Il vino del sabato: Quell’angolo di Puglia dal sapore francese: Torre Quarto e il Rosso di Cerignola
Correva l’anno 1418. Il Meridione era ostaggio dei grandi latifondisti che sfruttavano l’estesa pianura della capitanata per la produzione di cereali e per la pastorizia. E’ in questo periodo che nascono le “masserie“, oggi tradizionali e spettacolari costruzioni, simbolo della storia e della cultura povera pur se eccezionalmente dignitosa ma che all’epoca erano poco più di un ricovero per bestie ed animali che a migliaia solcavano l’arida terra di Puglia.
Uno di questi latifondi è il protagonista di questa storia. 5000 ettari di cui 2300 erano vigneti. Siamo a Sud del capoluogo della capitana, nel comune di Cerignola, in una zona ibrida tra piccola collina e pianura, fertile e di origine alluvionale.
E’ il feudo Torre Quarto
Questo fu di proprietà della famiglia Caracciolo a partire proprio dal 1418 quando fu dato ad essi dalla Regina Giovanna D’Angiò Durazzo. Nel 1616 passa ai Pignatelli e da questi, nel 1806, nelle mani francesi della Duchessa Montieu del Montmerency ed ancora ai nipoti de la Rochefoucald, Duchi di Doudeauville e Bisaccia. Furono proprio i Duchi ad individuare in questa area le caratteristiche ottimali per una viticoltura di qualità, su quello stampo francese ormai celebre, facendo edificare una tra le cantine più belle della Puglia.

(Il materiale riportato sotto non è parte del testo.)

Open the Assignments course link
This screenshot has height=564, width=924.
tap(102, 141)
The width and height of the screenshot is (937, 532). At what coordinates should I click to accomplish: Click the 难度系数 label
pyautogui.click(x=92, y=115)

Sesti di impianto con enormi navate multiple in pietra e tufo tra loro comunicanti, disposte su più piani e di altezza fuori misura per l’epoca che ancora oggi, sapientemente ristrutturate, accolgono le botti di rovere francese in cui il vino riposa. In questa pianura le uve, prevalentemente rosse ed autoctone, sono allevate con attenzione con la consapevolezza di un risultato di qualità per essere vinificate e poi spedite in Francia, colpita dalla terribile fillossera, a formare le basi per il prestigioso nettare d’oltralpe. Fenomeno non del tutto nuovo dato che il vino della Puglia, così come quello di altre regioni meridionali molto produttive, era commercializzato come vino da taglio. L’azienda era così attiva che fu costruita una ferrovia privata, ancora oggi visibile, che congiungeva le cantine della tenuta alla stazione del vicino centro di Cerignola.

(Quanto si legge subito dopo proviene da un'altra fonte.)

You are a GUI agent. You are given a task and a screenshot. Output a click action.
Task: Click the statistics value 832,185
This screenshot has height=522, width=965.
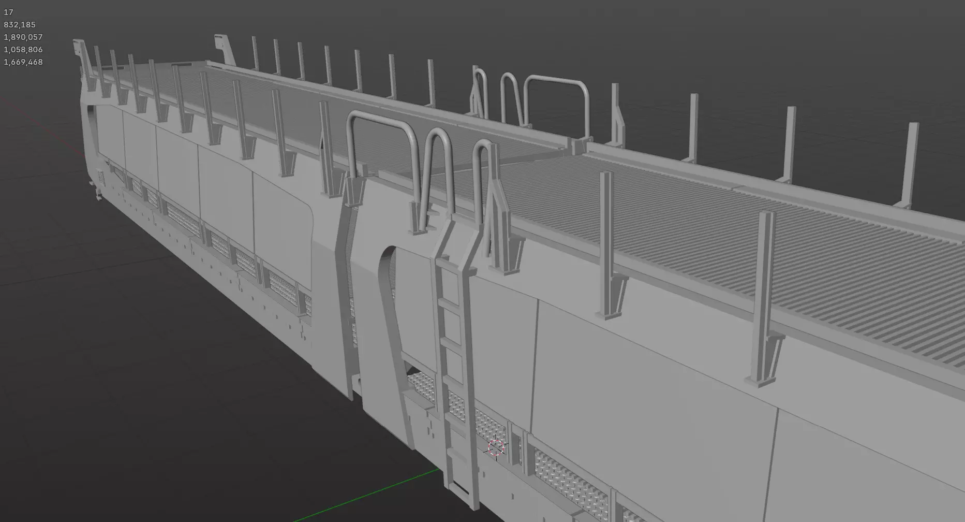(20, 25)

Negli anni ’30 alla proprietà francese subentra la famiglia italo-belga Cirillo Farrusi Bautier Solvay. Fu grazie all’impegno di Marcello Cirillo Farrusi che questo generoso vino inizia ad essere commercializzato non più come vino da taglio, immagine forse squalificante per la sua eccelsa qualità, ma come vino nobile. Il vino di Torre Quarto ha il merito di essere stato il primo vino ad aver fatto conoscere l’enologia pugliese nel mondo. E lo dimostrano i numerosi riconoscimenti che ha ottenuto fin dal 1963 quando il Torre Quarto Rosso fu insignito della medaglia d’oro alla IX fiera internazionale di Ljubjana…da qui in poi non passa anno senza un riconoscimento.
Oggi alla guida dell’azienda c’è Stefano Cirillo Farrusi, che si avvale della collaborazione e dell’esperienza di chi in queste terre generose ci lavora dalla nascita e ne conosce bene i segreti: Luigi e Michele Paradiso. L’azienda è stata ristrutturata mantenendo l’antica struttura architettonica, sono stati rimodernati gli impianti di vinificazione cercando di salvaguardarne tradizione e prestigio. Il valore aggiunto parte dalla vigna: solo vitigni autoctoni, impianti a spalliera per una resa bassa e di qualità e tecniche enologiche all’avanguardia nel rispetto della tipicità del territorio. L’ennesima gemma del patrimonio enologico italiano.
Il vino. “Quarto Ducale Rossi di Cerignola Doc Riserva 2006”. 70% Negramaro e 30% Uva di Troia. 13,5%Vol
Le uve sono vendemmiate ad ottobre inoltrato, macerate con le bucce per circa 10 giorni e fermentate con lieviti selezionati ad una temperatura costante non superiore ai 25°C. Per non avere sorprese durante il lungo affinamento in bottiglia e per rendere ancora più morbido il vino viene indotta e completata anche la fermentazione malolattica. Per completare il processo produttivo il vino riposa in tonneaux di rovere francese di 500 litri per un anno.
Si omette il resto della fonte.